Methyl 6‐Amino‐6‐deoxy‐ d ‐pyranoside‐Conjugated Platinum(II) Complexes for Glucose Transporter (GLUT)‐Mediated Tumor Targeting: Synthesis, Cytotoxicity, and Cellular Uptake Mechanism

Methyl 6‐aminodeoxy‐ d ‐pyranoside‐derived platinum(II) glycoconjugates were designed and synthesized based on the clinical drug oxaliplatin for glucose transporter (GLUT)‐mediated tumor targeting. In addition to a substantial improvement in water solubility, the conjugates exhibited cytotoxicity similar to or higher than that of oxaliplatin in six different human cancer cell lines. GLUT‐mediated transport of the complexes was investigated with a cell‐based fluorescence competition assay and GLUT‐inhibitor‐mediated cytotoxicity analysis in a GLUT‐overexpressing human colorectal adenocarcinoma (HT29) cell line.
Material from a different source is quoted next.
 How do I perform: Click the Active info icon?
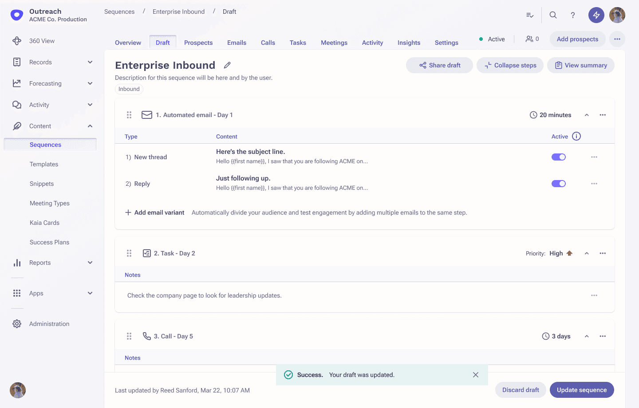pyautogui.click(x=576, y=137)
The antitumor effect of the aminodeoxypyranoside‐conjugated platinum(II) complexes was found to depend significantly on the GLUT inhibitor, and the cellular uptake of the molecules was regulated by GLUT‐mediated transport. The results from this study demonstrate the potential advantages of aminodeoxypyranosides as sugar motifs for glycoconjugation for Warburg‐effect‐targeted drug design. These fundamental results also support the potential of aminodeoxypyranoside‐conjugated platinum(II) complexes as lead compounds for further preclinical evaluation.